May 20, 1993
|Honorable Betty Denton
Texas House of Representatives
P.O. Box 2910
Austin, Texas 78768-2910
|Letter Opinion No. 93-39
Re: Whether the use of the "Denver boot" by a municipal police department constitutes an unconstitutional taking of property without due process (ID# 18191)
Dear Representative Denton:
In your former capacity as chair of the Judiciary Committee, you requested an
opinion from this office as to whether a police department may constitutionally use the
device popularly called the Denver boot on a vehicle which, according to police records, has
accumulated unpaid parking tickets. You are concerned that the use of such a device
constitutes an unconstitutional taking of property without due process.
The most lucid description of the potential constitutional issue here is to be found in Judge Easterbrook's decision in Saukstelis v. City of Chicago, 932 F.2d 1171, 72-73 (7th Cir. 1991):
The boot is a huge clamp applied to a wheel of a car. No car can move with the clamp attached. It is sturdy enough to resist determined efforts by drivers to free their vehicles from its embrace . . . .
The Denver boot is a form of pre-trial attachment--in both senses . . . . The due process clause of the fourteenth amendment requires notice and an opportunity for a hearing before the government may deprive a person of property. An auto is property, and immobilization is a form of deprivation.
While the Saukstelis decision articulates the potential problem, the Seventh Circuit did not find the use of the Denver boot unconstitutional. Nor did the Iowa Supreme Court in Baker v. Iowa City, 260 N.W.2d 427 (Ia. 1977), when faced with a due process argument. Indeed, our research has only found one case holding a booting program unconstitutional in any respect. In that case, Patterson v. Cronin, 650 P.2d 531 (Colo. 1982), the Colorado Supreme Court invalidated Denver's booting program because, it found, that program did not afford motorists adequate post-deprivation process.

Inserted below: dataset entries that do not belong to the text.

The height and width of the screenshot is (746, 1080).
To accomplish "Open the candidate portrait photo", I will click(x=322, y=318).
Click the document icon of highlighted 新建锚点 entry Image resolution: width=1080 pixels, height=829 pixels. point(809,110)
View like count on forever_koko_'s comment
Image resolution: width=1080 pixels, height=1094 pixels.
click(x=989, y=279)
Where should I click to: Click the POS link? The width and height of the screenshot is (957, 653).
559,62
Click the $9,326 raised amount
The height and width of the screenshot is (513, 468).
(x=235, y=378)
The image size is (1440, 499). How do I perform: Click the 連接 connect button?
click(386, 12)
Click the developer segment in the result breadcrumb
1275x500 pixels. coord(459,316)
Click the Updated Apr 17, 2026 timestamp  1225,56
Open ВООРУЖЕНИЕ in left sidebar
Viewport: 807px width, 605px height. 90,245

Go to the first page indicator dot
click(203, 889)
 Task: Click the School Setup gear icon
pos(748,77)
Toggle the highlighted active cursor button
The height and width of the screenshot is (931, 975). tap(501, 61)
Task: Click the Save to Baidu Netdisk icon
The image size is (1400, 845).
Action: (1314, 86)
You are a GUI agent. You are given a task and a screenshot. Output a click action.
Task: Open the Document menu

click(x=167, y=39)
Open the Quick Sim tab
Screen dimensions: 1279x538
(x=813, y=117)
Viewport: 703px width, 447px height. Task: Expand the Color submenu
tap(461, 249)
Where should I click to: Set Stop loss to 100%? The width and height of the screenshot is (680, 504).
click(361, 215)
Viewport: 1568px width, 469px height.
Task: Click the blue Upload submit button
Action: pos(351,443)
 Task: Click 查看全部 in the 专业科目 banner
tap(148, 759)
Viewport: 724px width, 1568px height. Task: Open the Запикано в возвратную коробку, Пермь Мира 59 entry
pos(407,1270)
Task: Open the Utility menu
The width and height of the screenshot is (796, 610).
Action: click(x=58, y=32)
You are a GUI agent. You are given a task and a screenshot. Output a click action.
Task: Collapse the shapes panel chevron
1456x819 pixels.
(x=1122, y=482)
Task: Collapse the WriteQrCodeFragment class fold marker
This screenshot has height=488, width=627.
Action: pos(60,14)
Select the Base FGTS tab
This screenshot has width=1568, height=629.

The key question for any booting program would be the nature of the notice and
opportunity to be heard which it offered motorists. See Saukstelis, 932 F.2d at 1172. Thus,
Judge Easterbrook asserted that the Chicago program presented no constitutional difficulty
because "Chicago offers hearings, hearings, and more hearings." Id. at 1173.
What constitutes adequate notice and opportunity to be heard will likely require
factual determinations in any particular case. We do not make such determinations in the
opinion process. Accordingly, we cannot say whether any particular booting program passes
constitutional muster. However, the case law we have reviewed indicates that the use of such
a device by a city in pursuit of scofflaws is not per se unconstitutional.
S U M M A R Y
The use by cities of the Denver boot is not unconstitutional per se.